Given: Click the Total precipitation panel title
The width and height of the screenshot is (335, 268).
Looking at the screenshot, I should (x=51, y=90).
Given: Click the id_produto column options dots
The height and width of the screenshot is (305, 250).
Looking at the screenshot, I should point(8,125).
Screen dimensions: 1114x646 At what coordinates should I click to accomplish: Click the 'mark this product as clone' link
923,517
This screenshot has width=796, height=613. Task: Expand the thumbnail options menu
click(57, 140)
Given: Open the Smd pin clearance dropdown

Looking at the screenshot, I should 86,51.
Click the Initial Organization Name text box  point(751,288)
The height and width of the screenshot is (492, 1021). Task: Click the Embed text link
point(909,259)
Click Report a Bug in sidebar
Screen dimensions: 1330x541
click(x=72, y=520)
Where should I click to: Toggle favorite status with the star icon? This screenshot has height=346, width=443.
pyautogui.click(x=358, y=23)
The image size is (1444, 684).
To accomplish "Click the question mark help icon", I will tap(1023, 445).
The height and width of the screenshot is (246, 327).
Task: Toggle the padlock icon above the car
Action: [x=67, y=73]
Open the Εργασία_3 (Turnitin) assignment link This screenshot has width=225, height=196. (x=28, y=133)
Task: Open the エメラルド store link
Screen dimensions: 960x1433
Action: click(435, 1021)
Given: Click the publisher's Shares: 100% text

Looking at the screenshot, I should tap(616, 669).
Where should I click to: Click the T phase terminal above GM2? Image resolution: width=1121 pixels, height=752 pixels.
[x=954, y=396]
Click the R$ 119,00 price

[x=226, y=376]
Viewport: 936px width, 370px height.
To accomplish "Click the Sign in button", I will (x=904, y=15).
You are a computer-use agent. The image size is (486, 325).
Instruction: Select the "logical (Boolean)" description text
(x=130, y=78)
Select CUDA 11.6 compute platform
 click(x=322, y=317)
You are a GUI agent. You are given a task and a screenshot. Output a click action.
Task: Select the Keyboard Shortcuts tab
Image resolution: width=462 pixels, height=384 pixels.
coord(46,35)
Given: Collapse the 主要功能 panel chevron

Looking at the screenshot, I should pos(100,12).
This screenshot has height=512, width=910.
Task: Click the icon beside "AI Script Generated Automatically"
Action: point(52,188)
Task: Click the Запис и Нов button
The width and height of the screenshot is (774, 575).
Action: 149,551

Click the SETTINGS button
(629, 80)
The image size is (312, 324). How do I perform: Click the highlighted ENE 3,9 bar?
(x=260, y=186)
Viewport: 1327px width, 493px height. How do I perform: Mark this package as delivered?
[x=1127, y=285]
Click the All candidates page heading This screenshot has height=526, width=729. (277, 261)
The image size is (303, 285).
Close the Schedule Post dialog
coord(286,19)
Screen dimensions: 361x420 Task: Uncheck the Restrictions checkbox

════════════════

Copy out exactly the lines running from the line with "Task: Open the エメラルド store link" to the end of the records, inclusive.

> [ANSWER SECTION]:
Task: Open the エメラルド store link
Screen dimensions: 960x1433
Action: click(435, 1021)
Given: Click the publisher's Shares: 100% text

Looking at the screenshot, I should tap(616, 669).
Where should I click to: Click the T phase terminal above GM2? Image resolution: width=1121 pixels, height=752 pixels.
[x=954, y=396]
Click the R$ 119,00 price

[x=226, y=376]
Viewport: 936px width, 370px height.
To accomplish "Click the Sign in button", I will (x=904, y=15).
You are a computer-use agent. The image size is (486, 325).
Instruction: Select the "logical (Boolean)" description text
(x=130, y=78)
Select CUDA 11.6 compute platform
 click(x=322, y=317)
You are a GUI agent. You are given a task and a screenshot. Output a click action.
Task: Select the Keyboard Shortcuts tab
Image resolution: width=462 pixels, height=384 pixels.
coord(46,35)
Given: Collapse the 主要功能 panel chevron

Looking at the screenshot, I should pos(100,12).
This screenshot has height=512, width=910.
Task: Click the icon beside "AI Script Generated Automatically"
Action: point(52,188)
Task: Click the Запис и Нов button
The width and height of the screenshot is (774, 575).
Action: 149,551

Click the SETTINGS button
(629, 80)
The image size is (312, 324). How do I perform: Click the highlighted ENE 3,9 bar?
(x=260, y=186)
Viewport: 1327px width, 493px height. How do I perform: Mark this package as delivered?
[x=1127, y=285]
Click the All candidates page heading This screenshot has height=526, width=729. (277, 261)
The image size is (303, 285).
Close the Schedule Post dialog
coord(286,19)
Screen dimensions: 361x420 Task: Uncheck the Restrictions checkbox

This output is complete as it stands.